Portland may have gotten a glimpse of its future this week, when plans for a marine-focused idea factory were announced.

Icelandic businessman Thor Sigfusson and Portland-based consulting and management firm Soli DG Inc., are proposing to set up a building that would lease space to budding entrepreneurs and researchers who are trying to create and bring commercial projects to market. The proposed Ocean Cluster House would be more than just an office building. It would create an environment in which participants can learn from each other and refine their ideas. And when the ideas are promising, Sigfusson could provide the capital they need to get off the ground in exchange for an equity position.

The businessmen are in negotiations with the city to set up their project on the second floor of the Maine State Pier shed, which would put Portland’s newest buildings at the site of some of its first. In view of the former railyard that once linked grain brought from Canadian farmers to the world, Mainers will be looking to create useful products from discarded lobster shells.

Sigfussion said the cluster concept is based on one in Iceland, where innovation added value to a declining catch of cod. He said his country has doubled the income it gets from its fishery despite landing half the amount of fish. Although the technology the investors in Portland hope to produce would be cutting edge, they’d also benefit from the old-fashioned serendipity of working in the same place and bouncing ideas off each other, Sigfusson believes.

This development is exciting, and it was years in the making. Portland became significant to Icelandic trade when Eimskip chose it to be its North American port, with regular container ships carrying import and export trade.

That was possible because under Gov. LePage, the state invested in the marine terminal and its rail connection (LePage was in town Thursday to welcome the developers). The marine terminal was upgraded at the start of the recession with stimulus money from the American Recovery and Reinvestment Act.
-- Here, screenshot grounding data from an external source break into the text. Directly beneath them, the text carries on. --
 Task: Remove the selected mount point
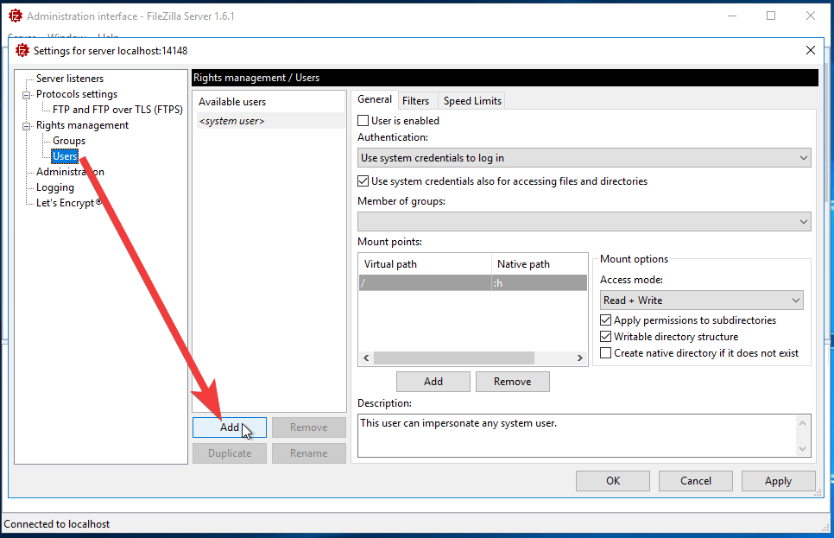coord(512,382)
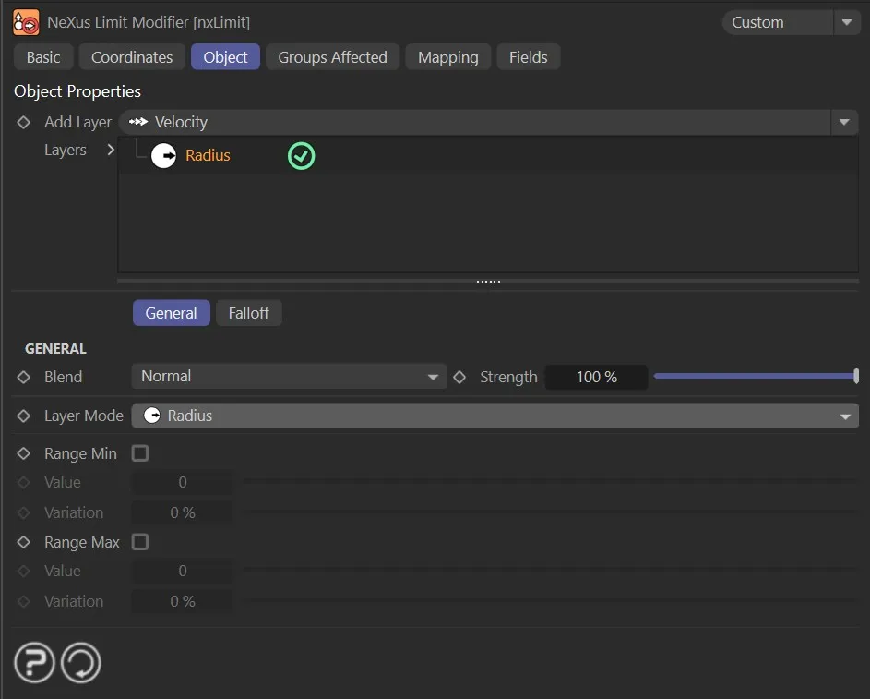Click the reset to defaults icon
This screenshot has height=699, width=870.
pos(81,663)
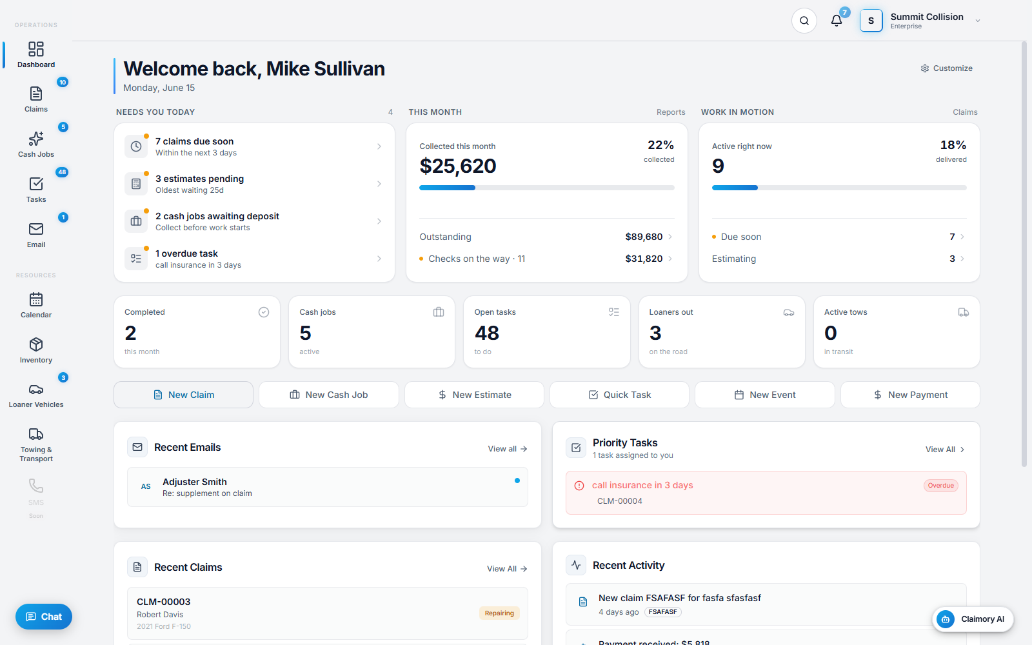Open Loaner Vehicles in the sidebar

36,395
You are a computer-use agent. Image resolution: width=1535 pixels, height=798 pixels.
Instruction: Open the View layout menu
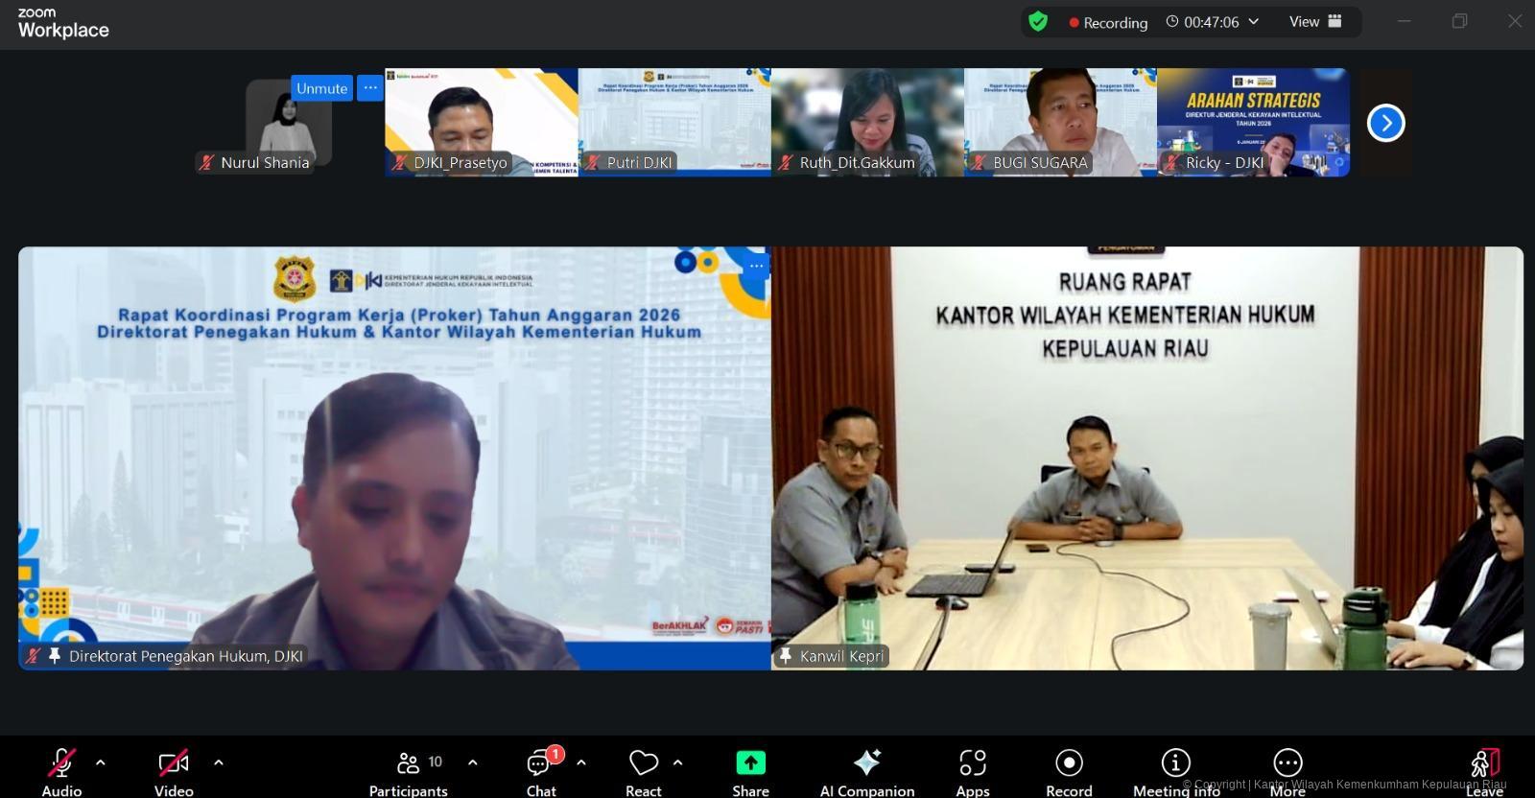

The seeds were sown even earlier, when Portland voters approved strict zoning in the 1980s that protected the working waterfront. It was impossible to envision something like the Ocean Cluster then, but had the waterfront been filled with condominiums and hotels and the groundfishing and lobster boats pushed out, this kind of development would probably not be possible.

If successful this venture would not only create high-paying new jobs, but also support traditional marine activities by creating new markets for their products.

All of this is a long way off, and none of it is assured. But Portland may be getting a glimpse of its future, and it is looking very bright.